Data on locating visible targets
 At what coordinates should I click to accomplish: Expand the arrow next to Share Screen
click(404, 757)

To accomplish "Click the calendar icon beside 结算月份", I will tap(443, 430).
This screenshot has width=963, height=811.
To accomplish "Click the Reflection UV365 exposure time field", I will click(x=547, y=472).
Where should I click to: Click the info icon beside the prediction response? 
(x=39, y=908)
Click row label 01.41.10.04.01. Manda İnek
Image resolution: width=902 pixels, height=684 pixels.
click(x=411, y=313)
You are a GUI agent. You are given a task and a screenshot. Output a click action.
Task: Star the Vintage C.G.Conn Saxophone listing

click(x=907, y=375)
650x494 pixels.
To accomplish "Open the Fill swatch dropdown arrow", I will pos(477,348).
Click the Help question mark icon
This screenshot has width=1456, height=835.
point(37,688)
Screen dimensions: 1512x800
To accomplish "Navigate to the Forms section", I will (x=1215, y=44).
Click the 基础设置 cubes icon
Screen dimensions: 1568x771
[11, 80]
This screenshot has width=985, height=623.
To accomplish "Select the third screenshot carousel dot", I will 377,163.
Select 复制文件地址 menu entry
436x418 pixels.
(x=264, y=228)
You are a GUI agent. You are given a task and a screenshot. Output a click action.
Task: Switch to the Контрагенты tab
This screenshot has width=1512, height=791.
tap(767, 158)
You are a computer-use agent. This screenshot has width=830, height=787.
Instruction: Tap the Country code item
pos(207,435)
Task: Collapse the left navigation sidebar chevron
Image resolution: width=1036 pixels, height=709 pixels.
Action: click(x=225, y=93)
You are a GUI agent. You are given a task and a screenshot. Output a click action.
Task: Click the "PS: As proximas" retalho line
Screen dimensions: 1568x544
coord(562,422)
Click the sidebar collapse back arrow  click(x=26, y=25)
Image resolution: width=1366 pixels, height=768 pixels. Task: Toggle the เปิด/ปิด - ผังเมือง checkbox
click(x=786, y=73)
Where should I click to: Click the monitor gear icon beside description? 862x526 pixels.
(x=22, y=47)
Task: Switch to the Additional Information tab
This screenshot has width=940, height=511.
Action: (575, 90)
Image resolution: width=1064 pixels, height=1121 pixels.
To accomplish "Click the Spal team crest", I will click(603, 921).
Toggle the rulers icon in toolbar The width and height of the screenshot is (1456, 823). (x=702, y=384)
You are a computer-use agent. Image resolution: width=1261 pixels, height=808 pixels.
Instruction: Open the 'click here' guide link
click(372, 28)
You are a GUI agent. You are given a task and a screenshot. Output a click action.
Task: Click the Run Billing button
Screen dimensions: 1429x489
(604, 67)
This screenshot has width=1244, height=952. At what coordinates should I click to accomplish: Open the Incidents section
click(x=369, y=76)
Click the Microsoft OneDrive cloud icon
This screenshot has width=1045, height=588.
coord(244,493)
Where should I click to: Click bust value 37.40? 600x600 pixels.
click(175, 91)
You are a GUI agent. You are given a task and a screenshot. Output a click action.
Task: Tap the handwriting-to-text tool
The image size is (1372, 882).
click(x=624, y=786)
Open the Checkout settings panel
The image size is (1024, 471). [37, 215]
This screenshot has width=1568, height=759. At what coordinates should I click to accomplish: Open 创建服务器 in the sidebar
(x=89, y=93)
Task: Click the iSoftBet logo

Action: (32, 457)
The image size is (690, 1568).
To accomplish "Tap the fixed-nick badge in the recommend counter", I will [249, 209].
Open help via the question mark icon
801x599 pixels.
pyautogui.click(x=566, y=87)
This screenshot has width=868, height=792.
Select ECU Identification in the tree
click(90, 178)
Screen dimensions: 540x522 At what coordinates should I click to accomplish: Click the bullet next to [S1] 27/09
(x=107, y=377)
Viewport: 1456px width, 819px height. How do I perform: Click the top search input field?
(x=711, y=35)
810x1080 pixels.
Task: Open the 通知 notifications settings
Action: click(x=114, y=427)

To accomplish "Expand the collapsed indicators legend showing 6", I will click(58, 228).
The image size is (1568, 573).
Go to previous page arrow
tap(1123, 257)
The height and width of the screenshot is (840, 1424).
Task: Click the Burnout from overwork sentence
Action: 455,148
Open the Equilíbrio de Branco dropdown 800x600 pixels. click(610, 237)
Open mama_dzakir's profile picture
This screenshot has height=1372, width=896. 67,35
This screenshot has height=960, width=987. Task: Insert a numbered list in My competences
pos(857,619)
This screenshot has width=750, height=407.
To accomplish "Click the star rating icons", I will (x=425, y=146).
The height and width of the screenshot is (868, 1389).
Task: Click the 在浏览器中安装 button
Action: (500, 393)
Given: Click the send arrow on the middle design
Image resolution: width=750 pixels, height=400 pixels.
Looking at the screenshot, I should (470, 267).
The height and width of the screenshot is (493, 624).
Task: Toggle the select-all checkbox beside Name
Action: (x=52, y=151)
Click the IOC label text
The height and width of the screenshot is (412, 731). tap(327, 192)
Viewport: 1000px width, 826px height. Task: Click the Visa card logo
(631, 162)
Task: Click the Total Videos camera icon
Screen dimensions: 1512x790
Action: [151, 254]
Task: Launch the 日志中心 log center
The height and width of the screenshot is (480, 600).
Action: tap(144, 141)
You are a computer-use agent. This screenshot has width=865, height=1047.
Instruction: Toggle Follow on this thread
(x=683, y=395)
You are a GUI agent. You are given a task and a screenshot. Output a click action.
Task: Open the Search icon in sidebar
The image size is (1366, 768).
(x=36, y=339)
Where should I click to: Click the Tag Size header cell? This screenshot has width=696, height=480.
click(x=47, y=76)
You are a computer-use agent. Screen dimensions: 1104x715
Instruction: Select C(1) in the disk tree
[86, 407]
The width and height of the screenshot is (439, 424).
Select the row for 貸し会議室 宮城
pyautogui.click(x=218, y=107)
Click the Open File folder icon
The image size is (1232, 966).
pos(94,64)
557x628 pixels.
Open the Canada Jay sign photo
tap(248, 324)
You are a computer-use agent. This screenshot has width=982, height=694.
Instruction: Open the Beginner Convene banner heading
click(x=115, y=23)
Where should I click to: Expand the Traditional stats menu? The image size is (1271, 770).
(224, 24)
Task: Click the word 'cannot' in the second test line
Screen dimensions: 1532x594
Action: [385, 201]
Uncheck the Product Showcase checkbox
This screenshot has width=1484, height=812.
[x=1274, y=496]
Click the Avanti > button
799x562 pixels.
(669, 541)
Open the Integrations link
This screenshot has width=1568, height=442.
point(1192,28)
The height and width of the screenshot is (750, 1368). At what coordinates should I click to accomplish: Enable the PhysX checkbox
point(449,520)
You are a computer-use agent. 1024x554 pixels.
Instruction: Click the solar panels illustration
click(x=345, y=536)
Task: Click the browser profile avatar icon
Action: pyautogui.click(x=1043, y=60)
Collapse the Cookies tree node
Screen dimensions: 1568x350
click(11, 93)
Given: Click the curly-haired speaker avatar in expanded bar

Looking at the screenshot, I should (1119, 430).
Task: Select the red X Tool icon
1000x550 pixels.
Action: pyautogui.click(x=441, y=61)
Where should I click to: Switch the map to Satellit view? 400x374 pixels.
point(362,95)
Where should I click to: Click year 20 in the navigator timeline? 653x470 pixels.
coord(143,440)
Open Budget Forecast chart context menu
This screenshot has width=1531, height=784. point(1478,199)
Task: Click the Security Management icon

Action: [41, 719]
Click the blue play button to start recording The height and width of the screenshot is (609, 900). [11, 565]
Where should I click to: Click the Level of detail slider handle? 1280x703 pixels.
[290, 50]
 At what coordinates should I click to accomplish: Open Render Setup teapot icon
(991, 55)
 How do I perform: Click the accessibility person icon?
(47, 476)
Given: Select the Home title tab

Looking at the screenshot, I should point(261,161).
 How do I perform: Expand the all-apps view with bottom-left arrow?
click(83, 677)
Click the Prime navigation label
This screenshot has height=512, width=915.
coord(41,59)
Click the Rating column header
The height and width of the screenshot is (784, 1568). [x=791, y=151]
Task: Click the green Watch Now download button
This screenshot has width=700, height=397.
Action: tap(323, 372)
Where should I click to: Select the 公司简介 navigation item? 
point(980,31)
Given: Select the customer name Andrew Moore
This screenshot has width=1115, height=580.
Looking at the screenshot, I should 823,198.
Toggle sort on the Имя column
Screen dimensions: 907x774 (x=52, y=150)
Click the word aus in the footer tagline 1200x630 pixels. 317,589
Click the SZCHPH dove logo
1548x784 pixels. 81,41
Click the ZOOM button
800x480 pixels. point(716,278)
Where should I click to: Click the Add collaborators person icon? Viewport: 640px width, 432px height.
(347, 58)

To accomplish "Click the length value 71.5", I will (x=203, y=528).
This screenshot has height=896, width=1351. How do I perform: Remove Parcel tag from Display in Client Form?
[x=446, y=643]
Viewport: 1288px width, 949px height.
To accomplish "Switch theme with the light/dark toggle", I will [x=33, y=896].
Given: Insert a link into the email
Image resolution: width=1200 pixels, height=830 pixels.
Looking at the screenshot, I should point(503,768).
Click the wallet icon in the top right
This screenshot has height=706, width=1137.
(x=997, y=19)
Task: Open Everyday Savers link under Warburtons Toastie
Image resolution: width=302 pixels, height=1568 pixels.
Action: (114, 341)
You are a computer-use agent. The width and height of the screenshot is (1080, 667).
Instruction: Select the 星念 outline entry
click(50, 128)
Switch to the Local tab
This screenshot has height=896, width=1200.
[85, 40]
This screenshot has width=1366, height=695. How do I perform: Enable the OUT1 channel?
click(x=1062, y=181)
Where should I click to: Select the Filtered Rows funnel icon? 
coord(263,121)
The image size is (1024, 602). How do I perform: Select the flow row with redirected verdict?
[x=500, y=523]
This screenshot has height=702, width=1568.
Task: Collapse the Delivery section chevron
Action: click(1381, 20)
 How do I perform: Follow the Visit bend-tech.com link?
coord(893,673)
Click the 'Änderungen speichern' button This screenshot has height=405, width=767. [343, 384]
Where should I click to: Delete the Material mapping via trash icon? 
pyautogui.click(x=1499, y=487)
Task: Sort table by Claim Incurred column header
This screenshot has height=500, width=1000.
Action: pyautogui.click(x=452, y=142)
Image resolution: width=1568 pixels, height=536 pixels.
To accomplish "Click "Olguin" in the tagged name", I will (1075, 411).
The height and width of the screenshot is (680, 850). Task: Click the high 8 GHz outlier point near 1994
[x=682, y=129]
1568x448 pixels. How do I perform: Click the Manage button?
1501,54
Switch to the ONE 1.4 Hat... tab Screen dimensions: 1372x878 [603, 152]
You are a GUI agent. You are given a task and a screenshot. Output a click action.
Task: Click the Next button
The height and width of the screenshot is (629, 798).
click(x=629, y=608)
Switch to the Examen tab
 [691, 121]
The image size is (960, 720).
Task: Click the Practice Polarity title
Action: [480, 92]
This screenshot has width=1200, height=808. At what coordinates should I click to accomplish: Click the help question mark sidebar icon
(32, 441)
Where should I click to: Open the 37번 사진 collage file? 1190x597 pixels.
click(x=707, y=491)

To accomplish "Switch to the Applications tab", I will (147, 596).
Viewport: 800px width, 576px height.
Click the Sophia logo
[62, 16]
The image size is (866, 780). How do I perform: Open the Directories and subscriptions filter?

## Aim
Rewrite the lines, everything from the line containing "The image size is (1568, 573)." down to the line containing "(x=683, y=395)", with "Instruction" changed to "Directive" and nothing else altered.

## Solved problem
The image size is (1568, 573).
Go to previous page arrow
tap(1123, 257)
The height and width of the screenshot is (840, 1424).
Task: Click the Burnout from overwork sentence
Action: 455,148
Open the Equilíbrio de Branco dropdown 800x600 pixels. click(610, 237)
Open mama_dzakir's profile picture
This screenshot has height=1372, width=896. 67,35
This screenshot has height=960, width=987. Task: Insert a numbered list in My competences
pos(857,619)
This screenshot has width=750, height=407.
To accomplish "Click the star rating icons", I will (x=425, y=146).
The height and width of the screenshot is (868, 1389).
Task: Click the 在浏览器中安装 button
Action: (500, 393)
Given: Click the send arrow on the middle design
Image resolution: width=750 pixels, height=400 pixels.
Looking at the screenshot, I should (470, 267).
The height and width of the screenshot is (493, 624).
Task: Toggle the select-all checkbox beside Name
Action: (x=52, y=151)
Click the IOC label text
The height and width of the screenshot is (412, 731). tap(327, 192)
Viewport: 1000px width, 826px height. Task: Click the Visa card logo
(631, 162)
Task: Click the Total Videos camera icon
Screen dimensions: 1512x790
Action: [151, 254]
Task: Launch the 日志中心 log center
The height and width of the screenshot is (480, 600).
Action: tap(144, 141)
You are a computer-use agent. This screenshot has width=865, height=1047.
Directive: Toggle Follow on this thread
(x=683, y=395)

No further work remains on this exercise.